AUTHENTICITY
Sometimes you meet people.
You like them. It feels right.
And then you meet them again -
in a different context -
and suddenly everything is different.
A different attitude.
Different topics.
Why does this keep happening?
Who are you when no one is watching?
At some point, I came across a sentence:
Who are you when no one is watching?
That sentence moved something in me.
How much of our so-called “authentic self” do we really live -
and how much of it unconsciously follows the expectations of the outside world?
How we adapt
As children, we are wonderfully unique and authentic.
Then comes upbringing.
Then school.
And suddenly, it’s often no longer about
unfolding our uniqueness,
but about shaping us into a form.
Taking on a role.
Having a job later on.
One that fits into this society.
Children are constantly asked:
“What do you want to become?”
Rarely:
“Who are you?”
And so, from an early age,
they are taught that they are not enough yet.
That they still have to become something.
Yet the kind of success
that is so important in our society
often doesn’t align with our authentic self.
To follow it, we gradually build
a new identity: our ego.
The ego wants to meet external expectations.
And that is exhausting. Very exhausting.
The bigger the gap between our authentic self
and this constructed identity becomes,
the greater the inner tension and pain.
We feel dissatisfaction.
And emptiness.
A personal example
I think of my mother.
She often told us
how much she wanted to become an actress.
She had even passed the entrance exam
for a renowned acting school in Vienna.
But in her parents’ eyes,
acting was not a “proper” profession.
And there was a pharmacy at home.
So it was decided: she would study pharmacy.
The search for recognition
Later, it’s no longer just our parents
who shape us.
We seek recognition
from friends, neighbors, at work,
or on social media.
The more we orient ourselves toward external expectations,
the more we drift away from ourselves.
And the more we attract people
who function in the same way.
What remains beneath it all
And yet:
our authentic self doesn’t disappear.
It is still there.
Beneath all the layers.
And we can return to it at any time -
if we are willing to listen again.
Then we begin to see the gaps
and slowly close them.
The body and emotions as guides
The first access point is often the body.
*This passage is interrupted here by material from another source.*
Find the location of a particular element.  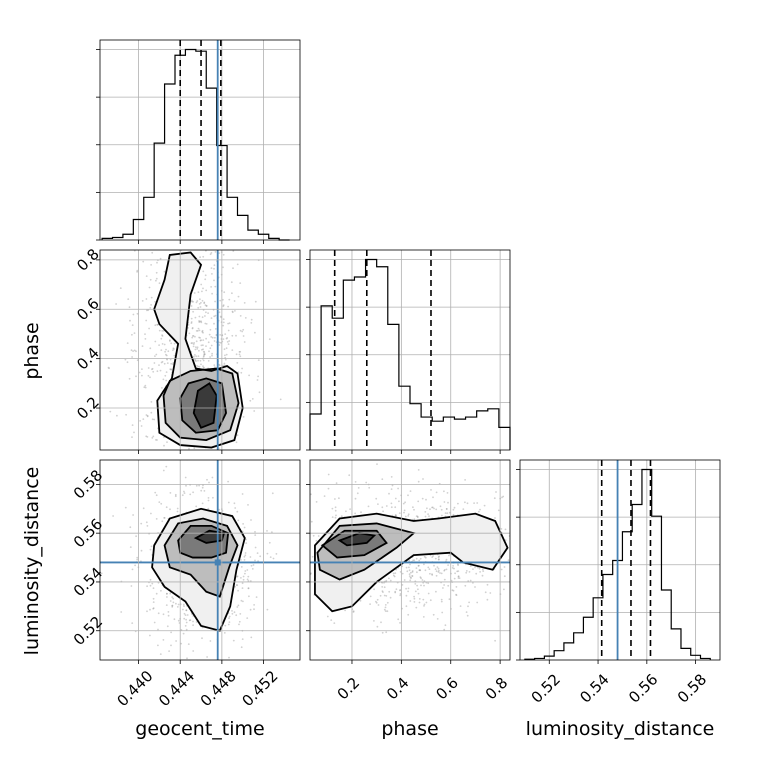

When we tune in consciously,
we begin to notice more.
A pull.
A tightness.
An uneasy feeling.
And then we know: this is not me.
Emotions can also be signals.
Anger.
Fear.
They often show us
where we are not aligned with ourselves.
The courage to be honest
The path back to yourself is not easy.
It requires, above all,
the courage to be honest.
It means questioning habits,
leaving your comfort zone,
taking responsibility,
and sometimes being willing to stand out.
We cannot be authentic
and please everyone at the same time.
Is it easy for us to love people
who are not honest with us?
Probably not.
So how can we love ourselves
if we are not honest with ourselves?
No excuses.
No sugarcoating.
Just a clear look.
Back to you
Being authentic means
letting go of external expectations.
Having the courage
to say
and to live
what we truly feel.
When thinking, feeling, and acting align,
something beautiful emerges:
the ability to love ourselves -
and with it,
more calm
and inner peace.
Luma – it begins in you.
Mini exercise
Observe yourself today
in a situation where you are with other people.
Take a brief moment
to feel into your body: Do you feel openness - or tension?
Are you pretending - or are you being yourself?
That’s all you need to do.
Reflection question
In which moments of your life are you furthest away from yourself?